══ SELECTED TEXT ══

Droughts occur at multiple spatial scales and evolve over timescales that make them distinctive compared to other ‘natural’ hazards. The impacts of drought and water scarcity on the environment, society and the economy are complex, reflecting meteorological and hydrological conditions as well as human choices and trade-offs between competing claims for water.
Drought management is a problem of minimising negative impacts, given uncertain information about past, present and future conditions. This will be dependent on how specific impacts and risks of droughts and water scarcity are understood, managed by key stakeholders, and shaped by institutions, regulation and markets.
The current legal regime in the UK involves a range of statutory provisions, regulations as well as non-binding soft law, which provide significant discretion for key actors to decide which demand and supply options are chosen to manage the impact of water scarcity. How key decision-makers exercise this discretion depends also on what evidence is available about drought impacts and options.
The below figure maps the drought planning framework in England. The key actors in the governance space for drought planning in England are Defra, Ofwat, the EA, water companies, customer-citizens, and consultants. Other actors include Natural England (NE), the Consumer Council for Water (CCW) the Drinking Water Inspectorate (DWI), and the European Union (EU).
A wide range of drought management options have been explored and reviewed as part of MaRIUS. A non-exhaustive list of options is shown in the chart below. The review has also highlighted which options for drought management practice in England & Wales are currently used or mentioned within water companies’ Water Resources Management Plans (WRMPs).
A risk-based approach enables the development of management measures whose costs and impacts are in proportion to the probability and consequences of water scarcity, informed by a mature understanding of droughts from the perspectives of a range of communities and stakeholders. Improved understanding of uncertainties provides the basis for identification of management responses that are robust to uncertainty, reflect society’s attitude to risk, and help to make the case for adaptive management approaches informed by targeted data acquisition.
A wide range of management options have been modelled as part of MaRIUS. For example, different water resource management strategies related to the abstraction and allocation of water; water resource management strategies related to water demand and abstraction and effects on river flow, water quality, ecology, and the economy; and effects of irrigation management strategies on farming.

═══

**OBJECTIVE:** Quote the passage on drought management word for word, from start to finish. The listing has nothing to do with the task here.

══ GIVEN MATERIAL ══

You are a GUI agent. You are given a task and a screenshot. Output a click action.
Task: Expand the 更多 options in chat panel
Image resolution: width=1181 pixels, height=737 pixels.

═══

**REPLY:**
Droughts occur at multiple spatial scales and evolve over timescales that make them distinctive compared to other ‘natural’ hazards. The impacts of drought and water scarcity on the environment, society and the economy are complex, reflecting meteorological and hydrological conditions as well as human choices and trade-offs between competing claims for water.
Drought management is a problem of minimising negative impacts, given uncertain information about past, present and future conditions. This will be dependent on how specific impacts and risks of droughts and water scarcity are understood, managed by key stakeholders, and shaped by institutions, regulation and markets.
The current legal regime in the UK involves a range of statutory provisions, regulations as well as non-binding soft law, which provide significant discretion for key actors to decide which demand and supply options are chosen to manage the impact of water scarcity. How key decision-makers exercise this discretion depends also on what evidence is available about drought impacts and options.
The below figure maps the drought planning framework in England. The key actors in the governance space for drought planning in England are Defra, Ofwat, the EA, water companies, customer-citizens, and consultants. Other actors include Natural England (NE), the Consumer Council for Water (CCW) the Drinking Water Inspectorate (DWI), and the European Union (EU).
A wide range of drought management options have been explored and reviewed as part of MaRIUS. A non-exhaustive list of options is shown in the chart below. The review has also highlighted which options for drought management practice in England & Wales are currently used or mentioned within water companies’ Water Resources Management Plans (WRMPs).
A risk-based approach enables the development of management measures whose costs and impacts are in proportion to the probability and consequences of water scarcity, informed by a mature understanding of droughts from the perspectives of a range of communities and stakeholders. Improved understanding of uncertainties provides the basis for identification of management responses that are robust to uncertainty, reflect society’s attitude to risk, and help to make the case for adaptive management approaches informed by targeted data acquisition.
A wide range of management options have been modelled as part of MaRIUS. For example, different water resource management strategies related to the abstraction and allocation of water; water resource management strategies related to water demand and abstraction and effects on river flow, water quality, ecology, and the economy; and effects of irrigation management strategies on farming.